Leonie did as she was bid and ran her hand also down the nearest magnificent tusk, with tip cut off and ringed about the middle with bands of gold inlaid with precious stones.

"Perfect ivory," continued the guide, "five feet in length with tip, curving upwards with the curve of the sickle moon, and sloping slightly from each other as though in anger."

Leonie smiled at the guide's verbal imagery, and put her hand upon a cream coloured mark near the base of the broad trunk.

"Why, I thought it was paint!" she said, speaking over her shoulder to the mahout, who, unperceived, held a fold of her white cloak in his hand. "This is paint, surely," she added, running a finger-tip down the vermilion and white lines which covered the great beast's face and sides.

It seemed that the yellowy-white blotches raised the animal's value above that of sacksful of rubies, and the painting of the face and sides served two purposes; one to render it easier for the animal to find favour in the eyes of the gods, the other to bring about the same result in the eyes of man; even as does woman when she accentuates the night blackness of her eyes with antimony; and the slenderness of her finger-tips with henna.

In state procession it seemed that Rama the perfect carried a gold and jewel encrusted howdah upon his beautiful sloping back; that what was left uncovered of his anatomy was hung with a net of silver, with tassels of pearls; that strings of seed pearls were entwined in the glorious meshes of hair in the beautiful tail; and that his nails were manicured, bracelets of golden bells hung about the ankles, and buckets of perfume poured into his bath.

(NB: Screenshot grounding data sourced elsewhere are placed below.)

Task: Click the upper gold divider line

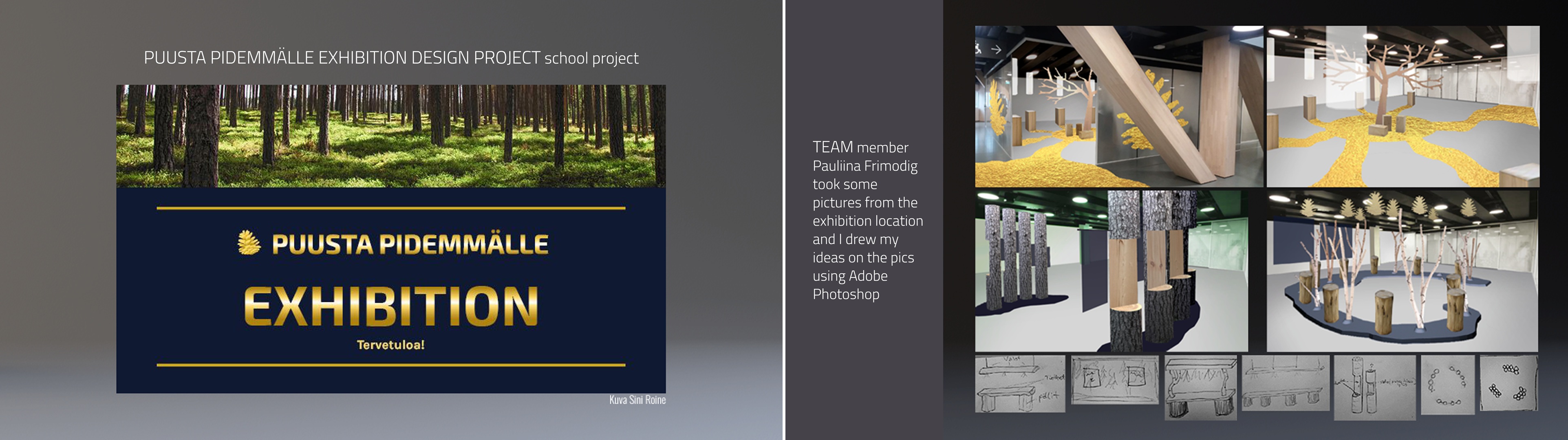Action: pos(391,208)
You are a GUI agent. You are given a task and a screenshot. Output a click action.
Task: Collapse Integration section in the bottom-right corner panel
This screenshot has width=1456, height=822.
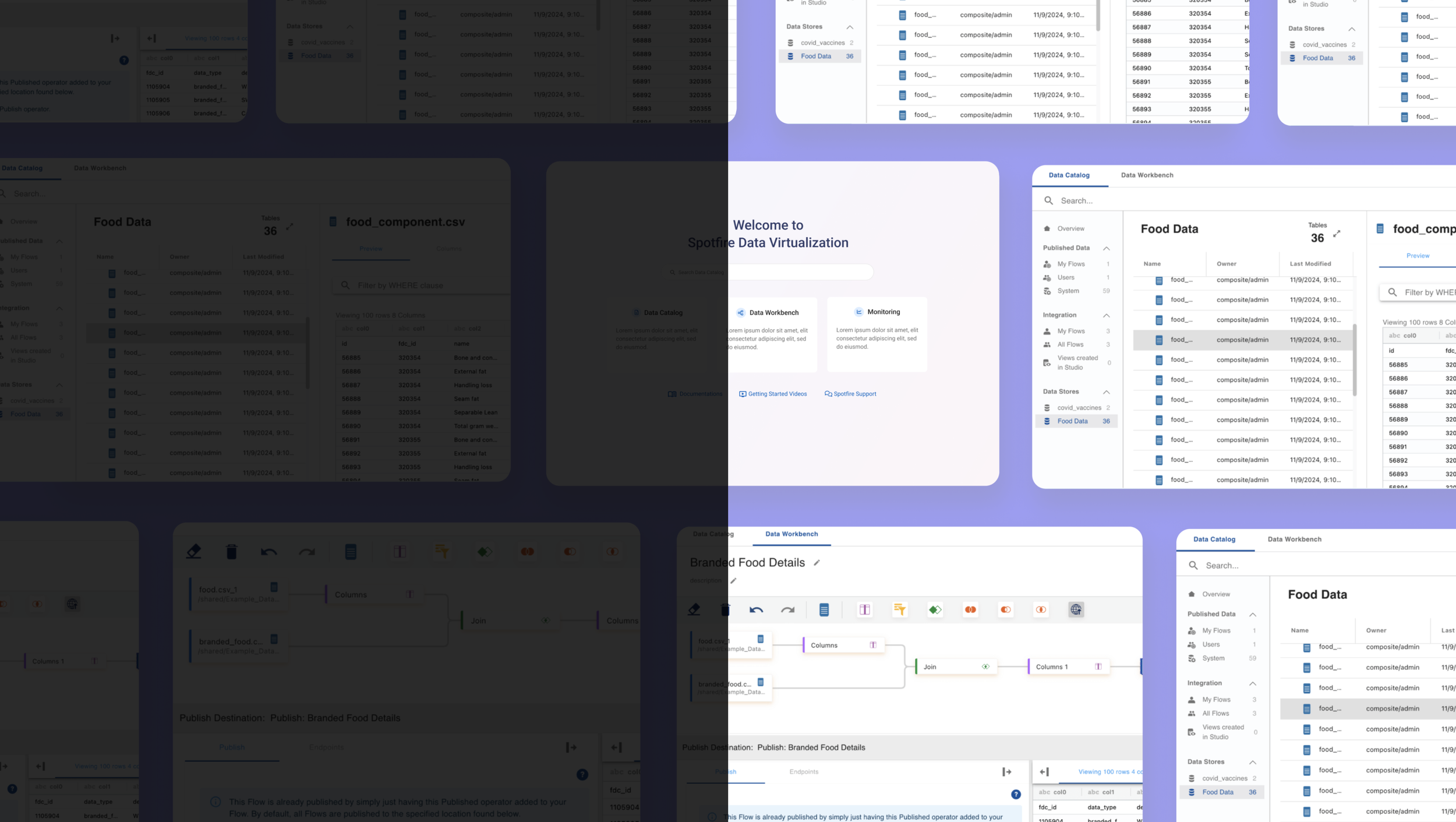[1252, 683]
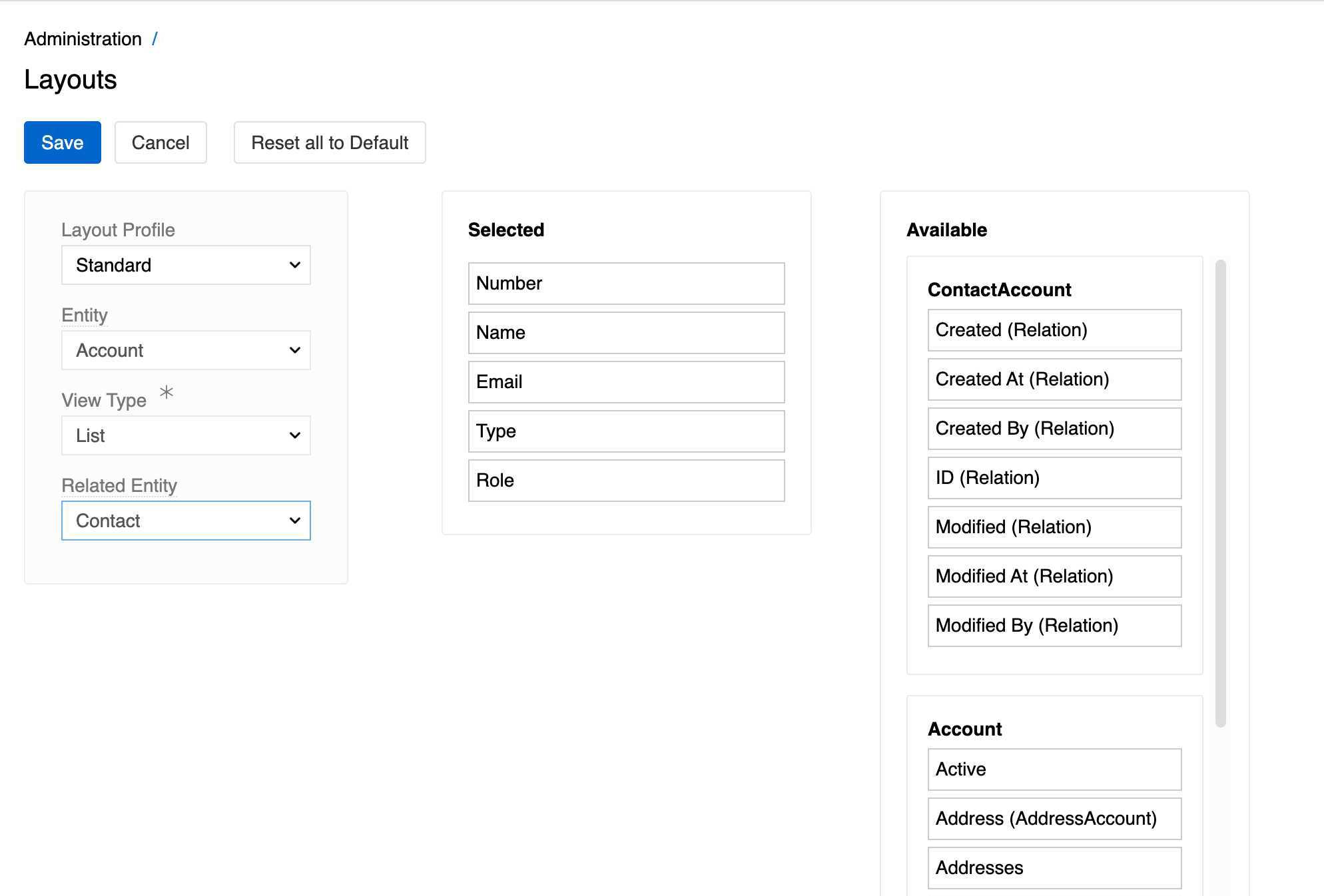Select the Active field under Account
Viewport: 1324px width, 896px height.
pyautogui.click(x=1054, y=769)
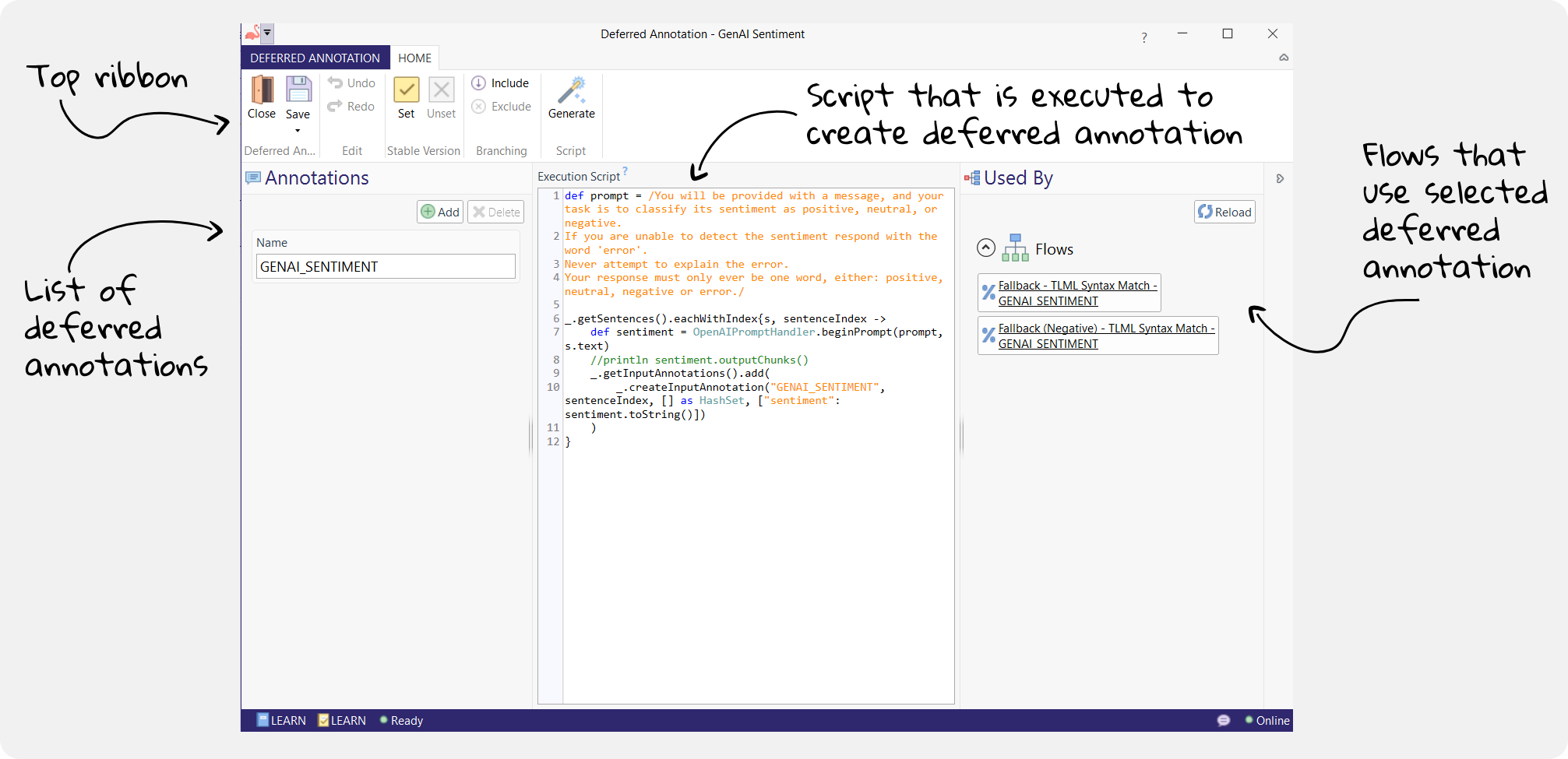Image resolution: width=1568 pixels, height=759 pixels.
Task: Click the Unset stable version icon
Action: click(441, 92)
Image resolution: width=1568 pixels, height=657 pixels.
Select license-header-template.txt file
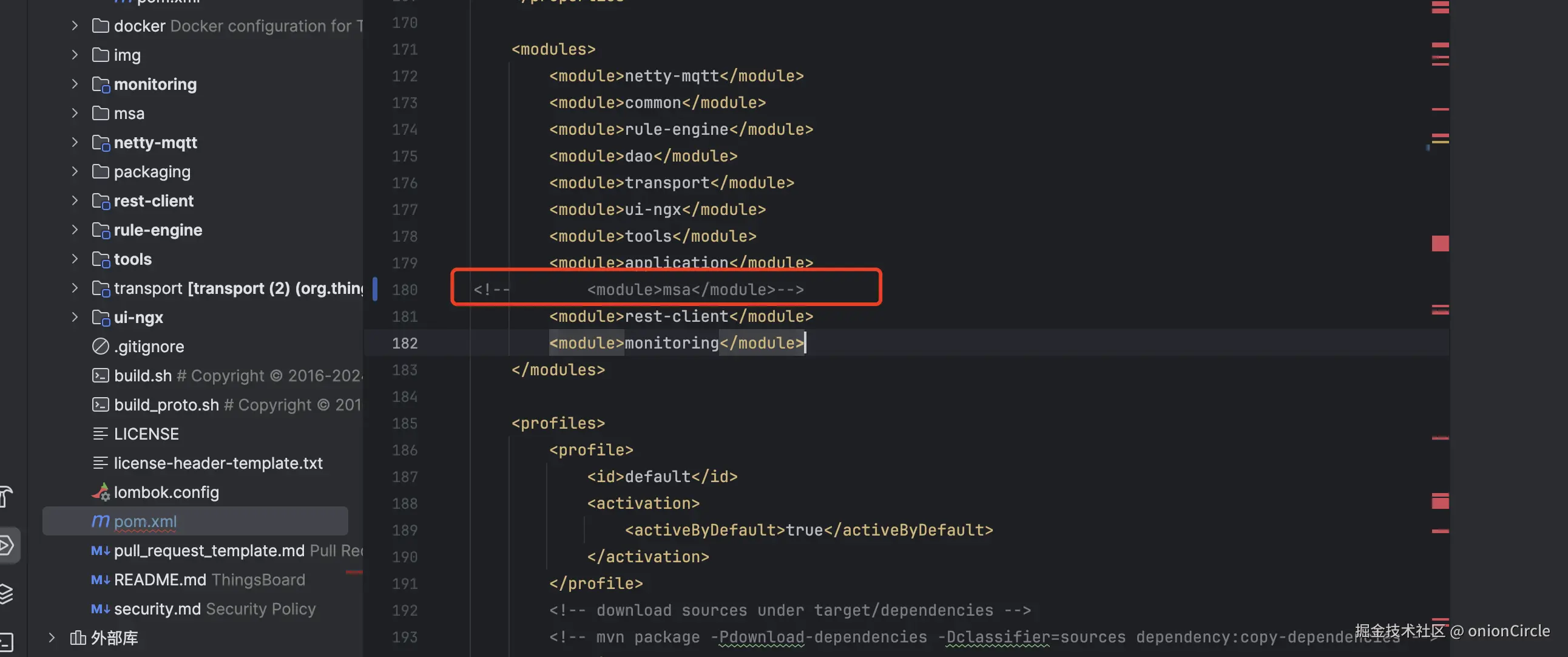[218, 463]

"The mahout has placed the humble cushioned seat this night upon the back, mem-sahib, so that nothing shall be between the mem-sahib and the light of the moon."

Leonie gave orders that a succulent cake full of currants and flavour should be brought forthwith from her hamper, and having pushed it as far back into the mouth as possible, where it was demolished to the accompaniment of the most disgusting masticatory noises, laughed aloud when the elephant stood on its short hind legs to show its appreciation, and said thank you by means of a soft purring sound in the throat.

The process of getting to the knees reminded Leonie somewhat of a sailing vessel she had seen rolling in a rough sea, but she settled herself comfortably in the cushioned seat and waited with glee for the mahout to get into position upon the animal's neck and order it to rise.

"What is he waiting for?" she asked, as he made no movement.

"He wishes to know where the ayah is to sit," answered the guide.

"Ayah!" said Leonie, and laughed gently. "But I am going alone!"

The mahout said something swiftly.

"The way is many miles through the jungle, mem-sahib; there is no dâk bungalow, no people, the mem-Sahibs and also the sahibs go always accompanied."

"I am going alone," said Leonie quietly. "Tell the mahout to get up."

Upon a word of command the elephant got to its feet, and raised one knee; the mahout placed one foot upon it and swung himself up to his seat upon the short neck, said something to the elephant, who moved off up the jungle path, while the servants salaamed deeply to Leonie, and again even more deeply in the direction of the elephant's head.